• _Exercise requirements_:
Output the line containing "Task: Switch the chart to Month view" and all subsequent lines of the listing below, copied exactly, with no other lines.
*** Exercise materials Section Begins ***
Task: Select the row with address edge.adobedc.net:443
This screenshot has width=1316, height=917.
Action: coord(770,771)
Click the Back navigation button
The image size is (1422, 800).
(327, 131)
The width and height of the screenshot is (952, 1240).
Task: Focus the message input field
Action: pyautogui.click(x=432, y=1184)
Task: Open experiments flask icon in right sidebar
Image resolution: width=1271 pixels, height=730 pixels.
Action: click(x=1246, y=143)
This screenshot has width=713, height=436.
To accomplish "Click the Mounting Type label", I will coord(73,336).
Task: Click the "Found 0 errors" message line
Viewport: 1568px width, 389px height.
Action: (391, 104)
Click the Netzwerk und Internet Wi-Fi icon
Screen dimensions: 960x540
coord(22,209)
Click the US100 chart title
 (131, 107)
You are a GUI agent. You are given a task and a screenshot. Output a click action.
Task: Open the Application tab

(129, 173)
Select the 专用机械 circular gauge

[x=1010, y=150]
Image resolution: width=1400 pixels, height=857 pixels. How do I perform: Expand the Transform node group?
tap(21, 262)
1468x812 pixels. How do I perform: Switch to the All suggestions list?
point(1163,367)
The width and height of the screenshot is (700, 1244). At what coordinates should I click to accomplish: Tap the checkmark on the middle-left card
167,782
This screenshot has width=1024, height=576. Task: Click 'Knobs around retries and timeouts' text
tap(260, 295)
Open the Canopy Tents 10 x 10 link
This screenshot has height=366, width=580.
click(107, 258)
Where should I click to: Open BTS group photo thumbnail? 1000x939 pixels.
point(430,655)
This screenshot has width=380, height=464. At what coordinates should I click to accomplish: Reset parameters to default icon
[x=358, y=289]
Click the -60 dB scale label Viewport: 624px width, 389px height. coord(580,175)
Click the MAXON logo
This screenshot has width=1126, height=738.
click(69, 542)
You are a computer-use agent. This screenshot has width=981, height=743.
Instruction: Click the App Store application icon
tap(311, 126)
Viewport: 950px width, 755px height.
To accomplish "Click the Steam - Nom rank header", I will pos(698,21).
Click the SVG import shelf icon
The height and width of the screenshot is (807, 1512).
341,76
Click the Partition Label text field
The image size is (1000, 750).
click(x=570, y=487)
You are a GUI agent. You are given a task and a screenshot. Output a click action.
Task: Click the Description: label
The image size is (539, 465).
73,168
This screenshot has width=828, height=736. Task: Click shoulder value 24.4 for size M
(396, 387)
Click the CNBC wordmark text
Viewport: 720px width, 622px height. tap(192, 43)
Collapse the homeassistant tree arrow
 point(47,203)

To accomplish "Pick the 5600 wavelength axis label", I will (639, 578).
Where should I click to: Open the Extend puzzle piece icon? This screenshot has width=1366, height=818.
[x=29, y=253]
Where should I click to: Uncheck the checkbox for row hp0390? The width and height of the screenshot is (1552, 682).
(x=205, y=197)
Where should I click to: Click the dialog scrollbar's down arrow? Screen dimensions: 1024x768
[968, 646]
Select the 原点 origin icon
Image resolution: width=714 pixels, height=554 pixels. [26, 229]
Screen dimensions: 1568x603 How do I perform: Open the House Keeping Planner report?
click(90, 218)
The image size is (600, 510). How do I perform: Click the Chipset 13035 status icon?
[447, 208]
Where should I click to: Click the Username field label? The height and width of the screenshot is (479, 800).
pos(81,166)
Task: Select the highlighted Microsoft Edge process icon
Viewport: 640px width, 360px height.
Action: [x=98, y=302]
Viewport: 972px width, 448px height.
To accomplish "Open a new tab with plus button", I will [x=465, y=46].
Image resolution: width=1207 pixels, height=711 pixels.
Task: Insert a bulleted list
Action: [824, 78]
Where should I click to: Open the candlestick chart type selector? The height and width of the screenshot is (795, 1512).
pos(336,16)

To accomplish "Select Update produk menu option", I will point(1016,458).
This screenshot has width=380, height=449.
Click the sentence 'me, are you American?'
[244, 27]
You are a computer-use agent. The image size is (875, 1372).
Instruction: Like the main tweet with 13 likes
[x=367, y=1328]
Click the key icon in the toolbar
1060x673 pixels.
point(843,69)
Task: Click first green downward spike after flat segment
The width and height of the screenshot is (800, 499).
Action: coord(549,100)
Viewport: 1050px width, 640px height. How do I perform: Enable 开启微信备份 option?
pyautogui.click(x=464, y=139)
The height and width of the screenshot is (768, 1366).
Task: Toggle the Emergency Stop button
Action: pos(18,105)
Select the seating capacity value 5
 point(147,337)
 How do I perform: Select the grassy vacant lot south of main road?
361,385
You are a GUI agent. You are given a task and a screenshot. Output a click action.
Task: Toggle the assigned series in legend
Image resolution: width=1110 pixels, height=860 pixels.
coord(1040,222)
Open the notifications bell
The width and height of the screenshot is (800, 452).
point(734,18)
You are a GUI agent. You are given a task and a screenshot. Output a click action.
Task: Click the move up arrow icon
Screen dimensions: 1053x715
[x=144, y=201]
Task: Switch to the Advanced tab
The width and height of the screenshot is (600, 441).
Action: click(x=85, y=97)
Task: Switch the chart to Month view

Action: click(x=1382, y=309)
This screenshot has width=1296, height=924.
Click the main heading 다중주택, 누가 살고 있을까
*** Exercise materials Section Ends ***
• _Response area_:
Task: Switch the chart to Month view

Action: click(x=1382, y=309)
This screenshot has width=1296, height=924.
Click the main heading 다중주택, 누가 살고 있을까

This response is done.